▶ [EXERCISE] Without adding or dropping anything, copy the entries below.

------ RECORDS SHOWN ------

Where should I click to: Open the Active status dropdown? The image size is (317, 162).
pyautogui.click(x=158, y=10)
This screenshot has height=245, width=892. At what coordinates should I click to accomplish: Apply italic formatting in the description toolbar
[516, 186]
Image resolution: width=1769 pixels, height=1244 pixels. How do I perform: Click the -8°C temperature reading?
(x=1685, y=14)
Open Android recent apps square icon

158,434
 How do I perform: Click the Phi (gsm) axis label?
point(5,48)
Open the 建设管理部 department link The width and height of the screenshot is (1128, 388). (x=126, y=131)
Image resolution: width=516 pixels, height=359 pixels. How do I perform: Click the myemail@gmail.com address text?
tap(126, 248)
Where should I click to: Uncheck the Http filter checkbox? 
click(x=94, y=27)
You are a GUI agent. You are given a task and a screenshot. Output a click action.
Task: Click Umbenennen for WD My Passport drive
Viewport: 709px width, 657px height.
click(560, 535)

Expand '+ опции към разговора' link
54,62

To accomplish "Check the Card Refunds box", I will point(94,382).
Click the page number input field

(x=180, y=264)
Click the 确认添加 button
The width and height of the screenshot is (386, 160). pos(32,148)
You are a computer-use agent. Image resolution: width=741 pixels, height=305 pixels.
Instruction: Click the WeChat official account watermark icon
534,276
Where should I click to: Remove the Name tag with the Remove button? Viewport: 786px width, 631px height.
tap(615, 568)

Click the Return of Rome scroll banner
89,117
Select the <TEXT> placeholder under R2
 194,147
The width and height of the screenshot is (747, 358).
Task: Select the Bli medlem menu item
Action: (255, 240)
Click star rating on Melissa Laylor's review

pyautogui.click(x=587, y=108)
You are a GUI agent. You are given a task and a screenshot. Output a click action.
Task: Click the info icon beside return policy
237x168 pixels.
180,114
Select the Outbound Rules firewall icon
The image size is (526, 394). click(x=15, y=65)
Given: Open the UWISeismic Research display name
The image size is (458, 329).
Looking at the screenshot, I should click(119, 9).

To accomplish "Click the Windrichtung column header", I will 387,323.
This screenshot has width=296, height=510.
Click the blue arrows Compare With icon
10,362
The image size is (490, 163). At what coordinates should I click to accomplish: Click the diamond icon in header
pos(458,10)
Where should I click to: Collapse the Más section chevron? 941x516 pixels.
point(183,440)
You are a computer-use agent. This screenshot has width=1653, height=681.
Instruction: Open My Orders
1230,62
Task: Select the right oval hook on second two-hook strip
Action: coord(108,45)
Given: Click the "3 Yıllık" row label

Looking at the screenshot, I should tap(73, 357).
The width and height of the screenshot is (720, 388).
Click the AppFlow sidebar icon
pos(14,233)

------

▶ [TASK SOLUTION]
Where should I click to: Open the Active status dropdown? The image size is (317, 162).
pyautogui.click(x=158, y=10)
This screenshot has height=245, width=892. At what coordinates should I click to accomplish: Apply italic formatting in the description toolbar
[516, 186]
Image resolution: width=1769 pixels, height=1244 pixels. How do I perform: Click the -8°C temperature reading?
(x=1685, y=14)
Open Android recent apps square icon

158,434
 How do I perform: Click the Phi (gsm) axis label?
point(5,48)
Open the 建设管理部 department link The width and height of the screenshot is (1128, 388). (x=126, y=131)
Image resolution: width=516 pixels, height=359 pixels. How do I perform: Click the myemail@gmail.com address text?
tap(126, 248)
Where should I click to: Uncheck the Http filter checkbox? 
click(x=94, y=27)
You are a GUI agent. You are given a task and a screenshot. Output a click action.
Task: Click Umbenennen for WD My Passport drive
Viewport: 709px width, 657px height.
click(560, 535)

Expand '+ опции към разговора' link
54,62

To accomplish "Check the Card Refunds box", I will point(94,382).
Click the page number input field

(x=180, y=264)
Click the 确认添加 button
The width and height of the screenshot is (386, 160). pos(32,148)
You are a computer-use agent. Image resolution: width=741 pixels, height=305 pixels.
Instruction: Click the WeChat official account watermark icon
534,276
Where should I click to: Remove the Name tag with the Remove button? Viewport: 786px width, 631px height.
tap(615, 568)

Click the Return of Rome scroll banner
89,117
Select the <TEXT> placeholder under R2
 194,147
The width and height of the screenshot is (747, 358).
Task: Select the Bli medlem menu item
Action: (255, 240)
Click star rating on Melissa Laylor's review

pyautogui.click(x=587, y=108)
You are a GUI agent. You are given a task and a screenshot. Output a click action.
Task: Click the info icon beside return policy
237x168 pixels.
180,114
Select the Outbound Rules firewall icon
The image size is (526, 394). click(x=15, y=65)
Given: Open the UWISeismic Research display name
The image size is (458, 329).
Looking at the screenshot, I should click(119, 9).

To accomplish "Click the Windrichtung column header", I will 387,323.
This screenshot has width=296, height=510.
Click the blue arrows Compare With icon
10,362
The image size is (490, 163). At what coordinates should I click to accomplish: Click the diamond icon in header
pos(458,10)
Where should I click to: Collapse the Más section chevron? 941x516 pixels.
point(183,440)
You are a computer-use agent. This screenshot has width=1653, height=681.
Instruction: Open My Orders
1230,62
Task: Select the right oval hook on second two-hook strip
Action: coord(108,45)
Given: Click the "3 Yıllık" row label

Looking at the screenshot, I should tap(73, 357).
The width and height of the screenshot is (720, 388).
Click the AppFlow sidebar icon
pos(14,233)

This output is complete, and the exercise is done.